Sauf surprise, le texte devrait être adopté mardi. Les insoumis voteront contre à l'Assemblée, a annoncé le député Louis Boyard critiquant une loi "dont on ne sait même pas si elle est conforme à la Constitution, une loi de fin d'anonymat sur internet". Les socialistes devraient, eux, s'abstenir, selon le député Arthur Delaporte, critiquant un texte ne détaillant pas assez les réseaux concernés. Il a indiqué que son groupe saisirait "probablement" le Conseil constitutionnel, pointant notamment des "enjeux de proportionnalité" face à la nécessité d'espaces d'"expression et d'information" pour les jeunes.

Vers un contrôle de l'âge généralisé

Autre difficulté : une telle interdiction nécessitera un système robuste de vérification d'âge, complexe à mettre en place. Concrètement, les plateformes devront pour ce faire intégrer "le ou les outils" qu'elles souhaitent, a précisé à l'AFP la députée rapporteure du texte, Laure Miller (Renaissance). Plusieurs ont été développés, la députée citant par exemple France Identité, ou un autre d'une filiale de La Poste, Docaposte, gérant déjà les ENT (espaces numériques de travail) des enfants.

La Commission a aussi présenté en avril une application européenne de vérification d'âge, qui pourra aider les États membres à mettre en œuvre ces restrictions. Plusieurs réfléchissent également à légiférer sur le sujet, dans le sillage de la France.

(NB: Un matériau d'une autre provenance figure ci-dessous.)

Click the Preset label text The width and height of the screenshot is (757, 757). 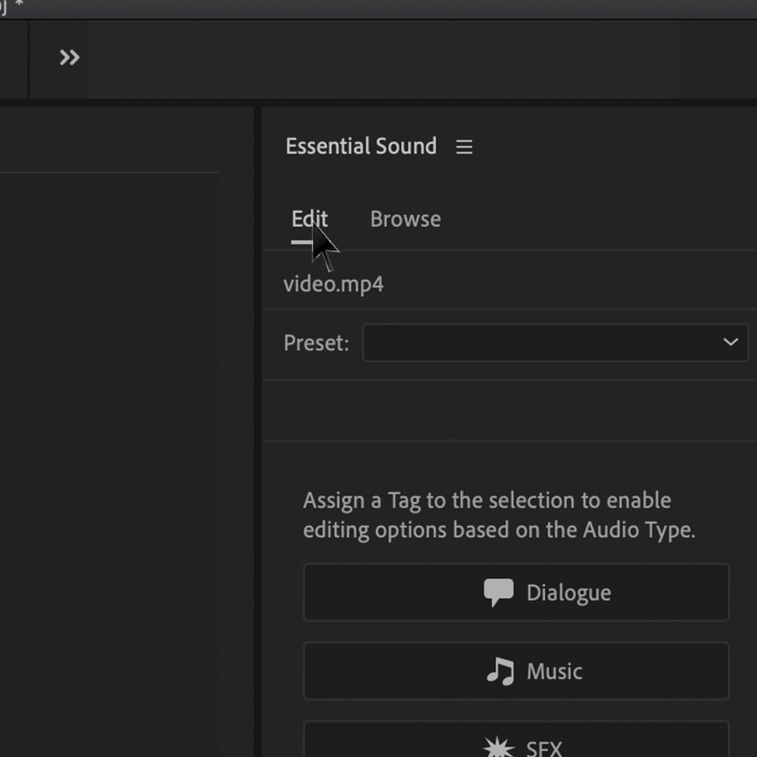(316, 343)
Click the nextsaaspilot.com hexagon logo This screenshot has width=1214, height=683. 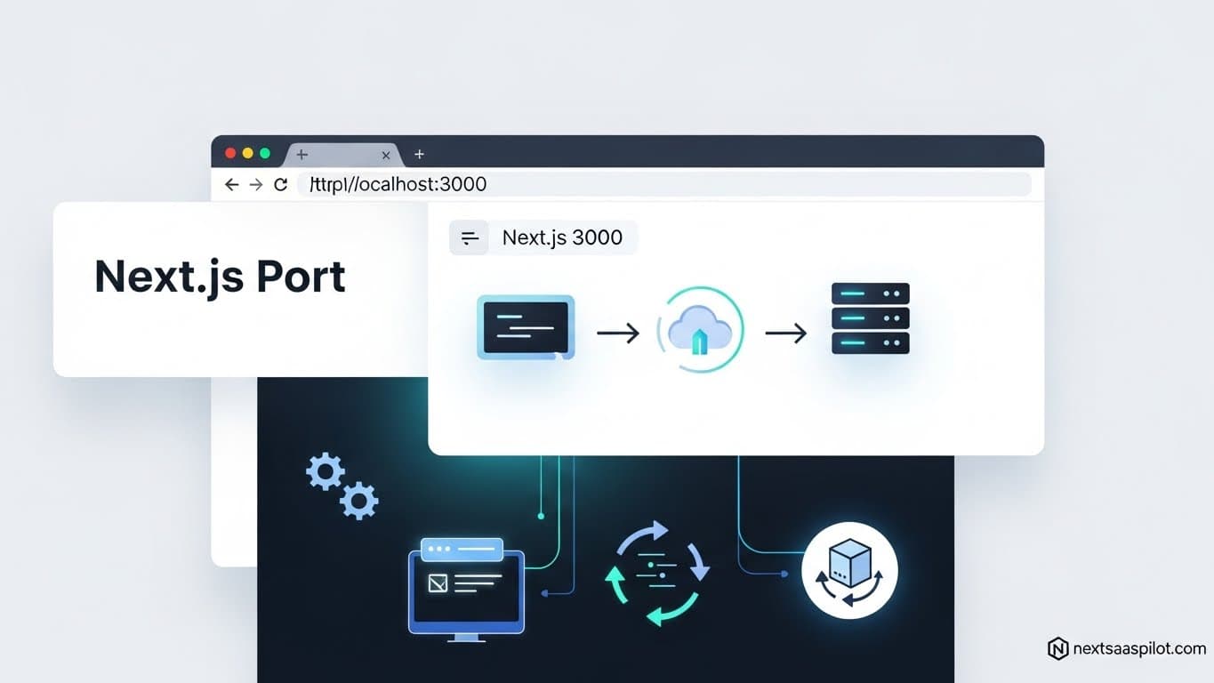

Le président de la République, qui s'est personnellement impliqué dans ce dossier, a promis de tenir le calendrier d'une application à la rentrée, qui ferait de la France une pionnière dans l'Union européenne en matière de restriction des plateformes. En pratique, l'interdiction aurait lieu en deux temps : les moins de 15 ans ne pourraient plus créer de nouveaux comptes dès le 1er septembre. Pour les comptes existants, l'interdiction vaudrait "à l'expiration d'un délai de quatre mois", soit le 1er janvier 2027, prévoit le texte. Durant ce délai, "on ira fermer les comptes des moins de 15 ans qui existaient déjà", avait expliqué le mois dernier Emmanuel Macron.